- DOCUMENT SEGMENT -
=== Section Start ===
The mansions we knew were behind the board fences were, for the most part, unseen. Several trailers and smaller houses were close to the road’s edge. One house had a playground set in a side yard. There were gas-fired grills on some of the porches, and bird-feeders swinging from the eaves. We assumed the help lived closest to the road.
We came across one rather impressive stockpile of junk, off to the north of a cluster of barns. Farmers and ranchers, perhaps taking their cue from Maine dairy farmers, live by a credo that says, “make do, get by.” Somewhere in that heap of scrap metal, discarded parts, and broken implements are the makings of needed repairs.
The pavement was yards away and we turned onto the highway toward town.
It was a good day for a drive.
Photography by Courtney A. Liska
Pan bagnat
Though we settled for drive-thru coffee, the pan bagnat is perfect road trip food.
Split a baguette lengthwise and smear with an olive tapenade. Layer with canned white tuna, sliced red onion, roasted red bell peppers, tomato and sliced, hard-cooked egg. Dress with mustard vinaigrette. It should be made and wrapped tightly in cellophane a day or two before eating to make sure the flavors have fully melded and soaked gently into the bread.
=== Section End ===
Collected data entries:
=== Section Start ===
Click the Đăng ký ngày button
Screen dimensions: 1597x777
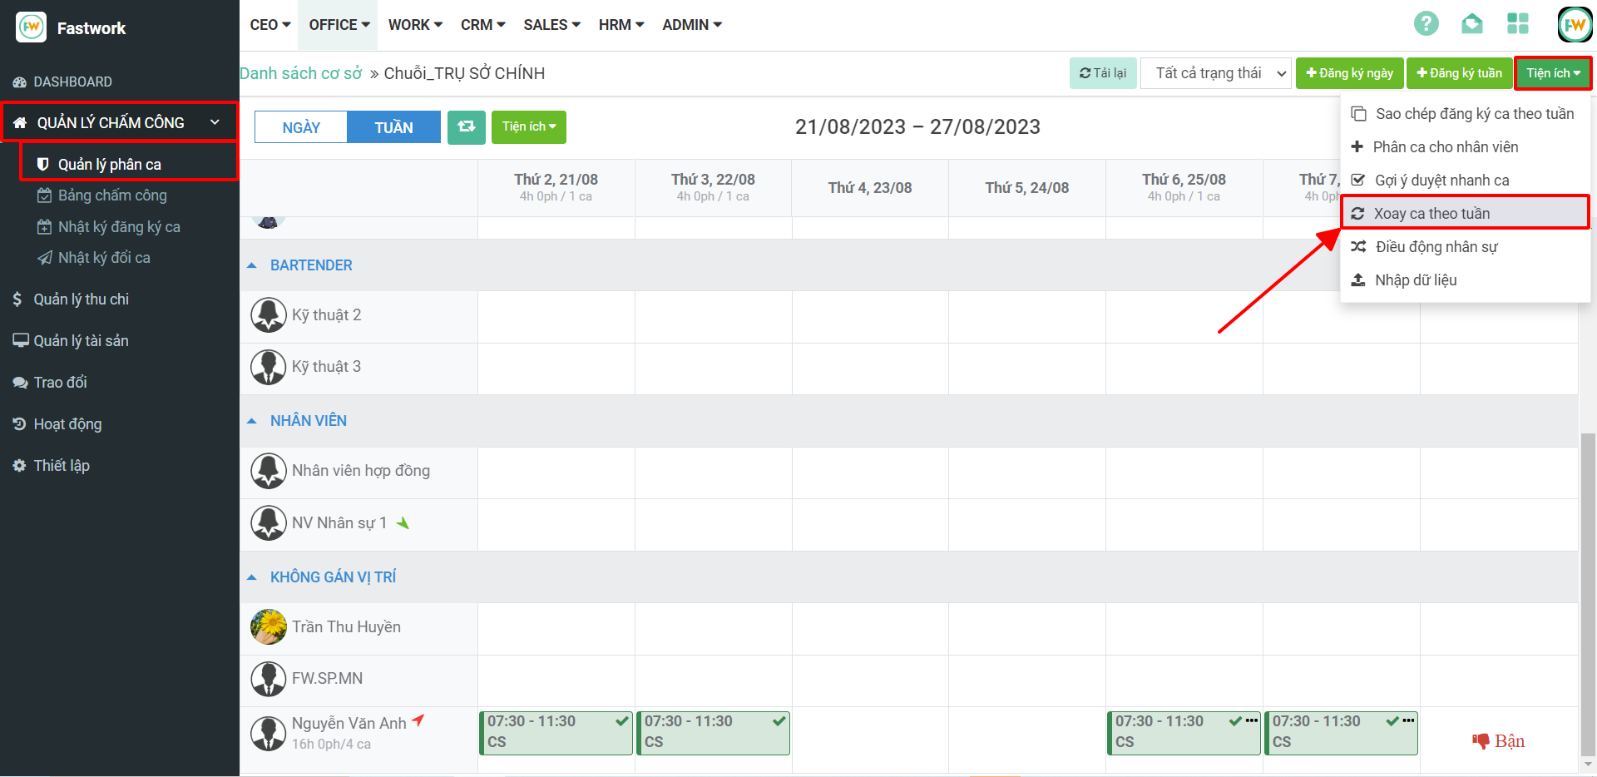point(1349,73)
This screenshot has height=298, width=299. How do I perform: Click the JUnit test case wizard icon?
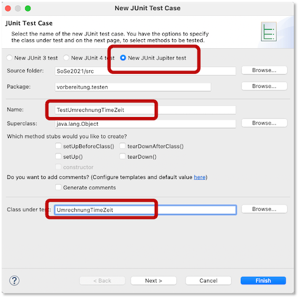(x=269, y=32)
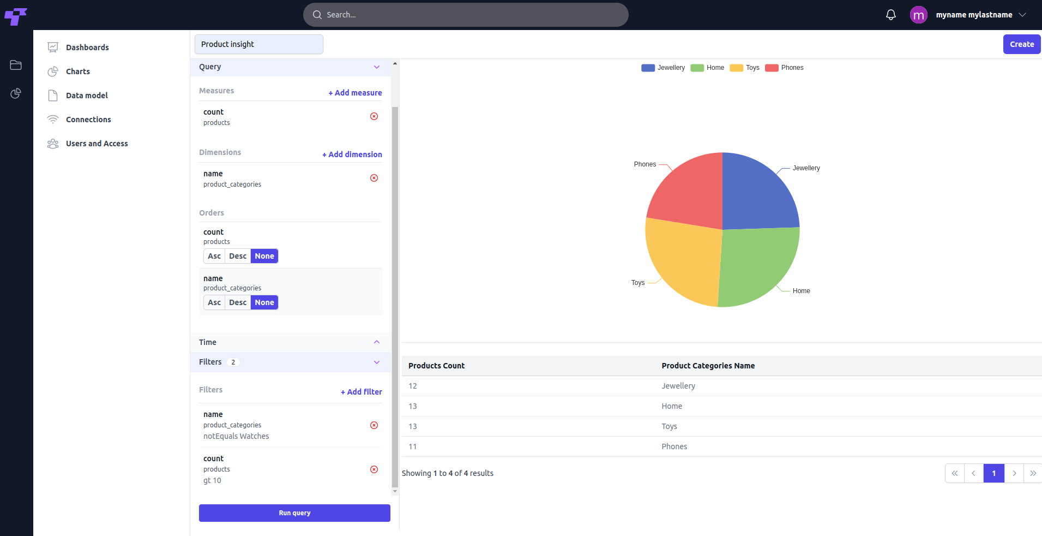Image resolution: width=1042 pixels, height=536 pixels.
Task: Go to Connections in the sidebar
Action: (88, 120)
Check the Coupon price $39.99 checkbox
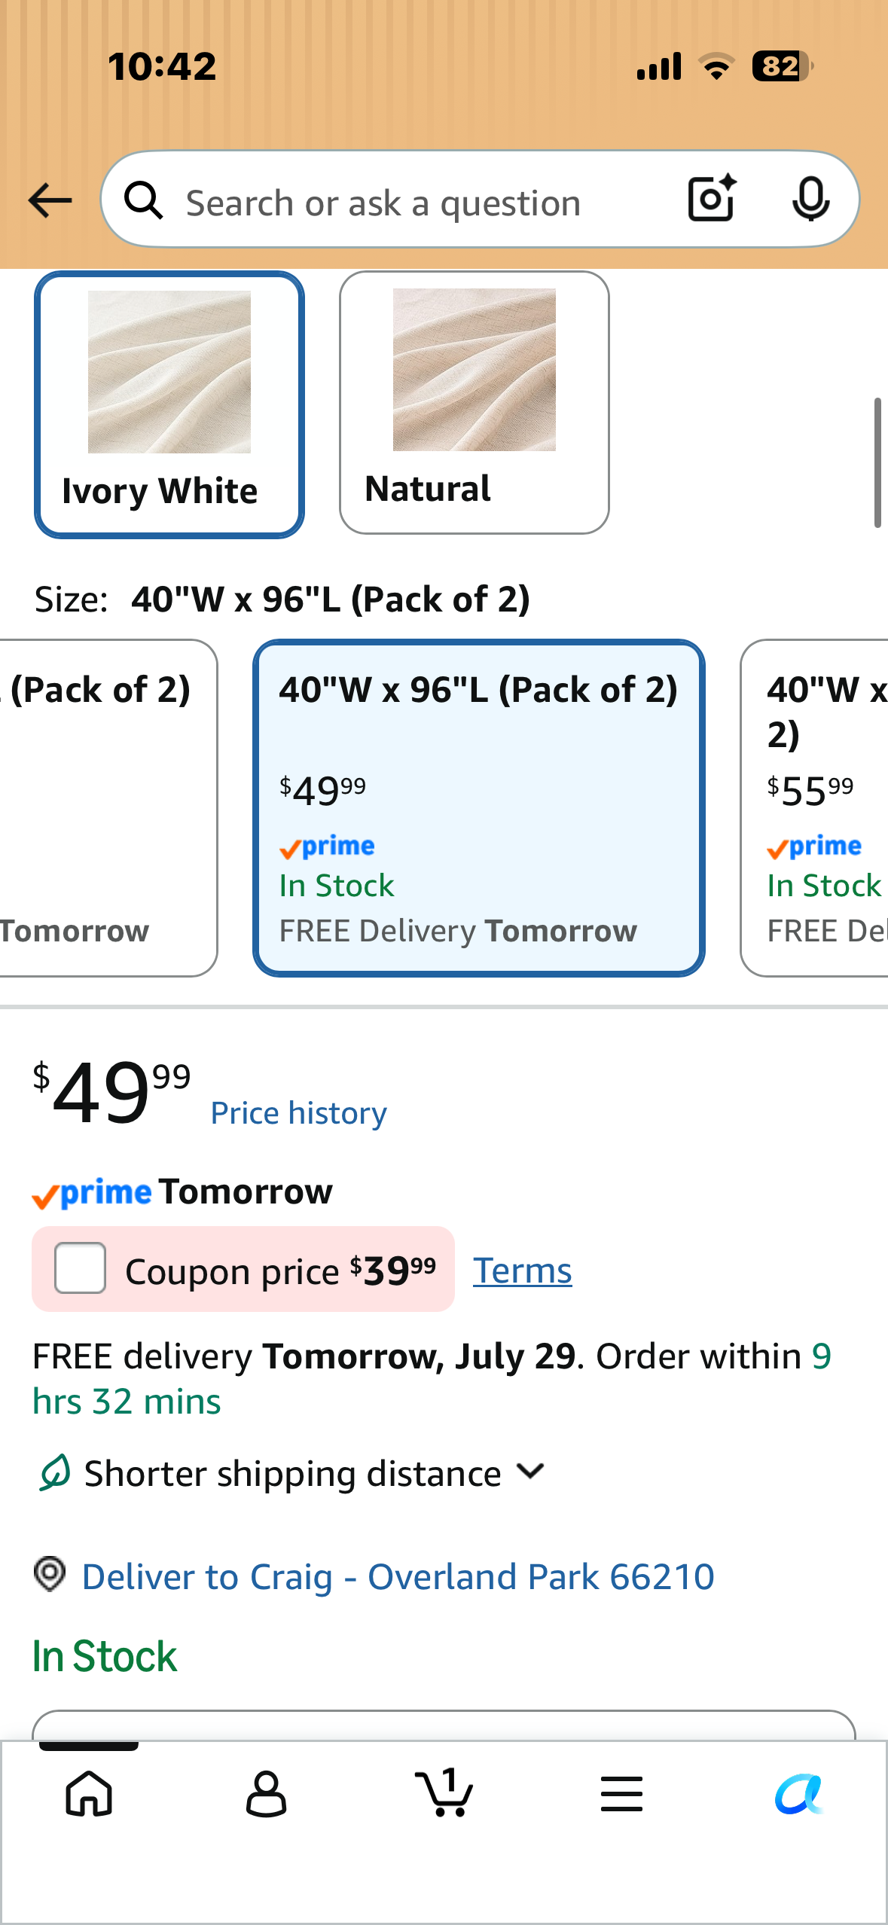 coord(80,1268)
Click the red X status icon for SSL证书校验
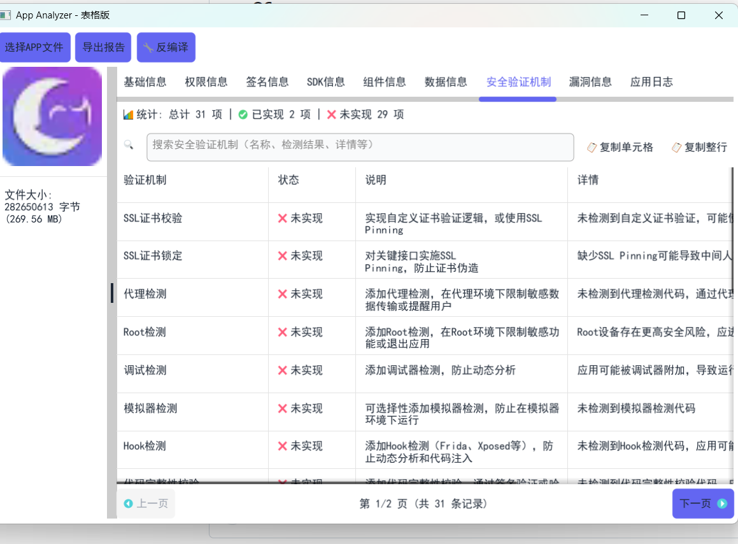 point(282,218)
=== Section End ===
- TO DO -
[1] Duplicate everything in the road-trip piece from "The mansions we" down to "of needed repairs.".
[2] Pick up the road-trip piece after its last sentence and keep writing it.
The rows are not needed for any of this.

- EXERCISE ANSWERS -
[1]
The mansions we knew were behind the board fences were, for the most part, unseen. Several trailers and smaller houses were close to the road’s edge. One house had a playground set in a side yard. There were gas-fired grills on some of the porches, and bird-feeders swinging from the eaves. We assumed the help lived closest to the road.
We came across one rather impressive stockpile of junk, off to the north of a cluster of barns. Farmers and ranchers, perhaps taking their cue from Maine dairy farmers, live by a credo that says, “make do, get by.” Somewhere in that heap of scrap metal, discarded parts, and broken implements are the makings of needed repairs.

[2]
Tapenade
1/2 pound pitted mixed olives
2 anchovy fillets, rinsed
1 small clove garlic, minced
2 Tbs. capers
2 to 3 large fresh basil leaves
1 Tbs. freshly squeezed lemon juice
2 Tbs. extra-virgin olive oil
Thoroughly rinse the olives in cool water. Place all ingredients in the bowl of a food processor. Process to combine, until the mixture becomes a coarse paste, 1 to 2 minutes.
Jackie Adams says
Oh, Jim, I’m so glad you took that drive because this was a trip down Memory Lane. Every detail you described was like being there once again. I think that is why I so loved that piece you did on the Yellowstone River some time ago.
When we left Batavia some 45 years ago with 4 little girls and a dog, we lived for a while in what was called the Third House on the Story Ranch which was owned by Pete and Eileen Story. It was a magical place but it truly was the end of the road! Our Allied Van Lines moving truck couldn’t cross the small wooden bridge leading to the house, so we had to unload an entire moving truck and carry the items over the bridge and into the house, piece by piece. That was my first true realization that “you’re not in Illinois anymore, Jackie!!” But, we felt like we were pioneers, and we loved it!
Eventually, we bought some land and built an A-line house out of rough-sawn cedar at Mallard’s Rest off old highway 89, 12 miles south of Livingston—we built it to last and it was still standing, looking very much the same the last time we were there. Our girls attended the one room school house at Pray, and we started a small business called the Concrete Footing Company pouring footings for all the new houses and businesses that were being built in Livingston, Bozeman and the Valley. I worked for the Livingston City Attorney, Bob Jovick, for a time, and we believed we were home forever.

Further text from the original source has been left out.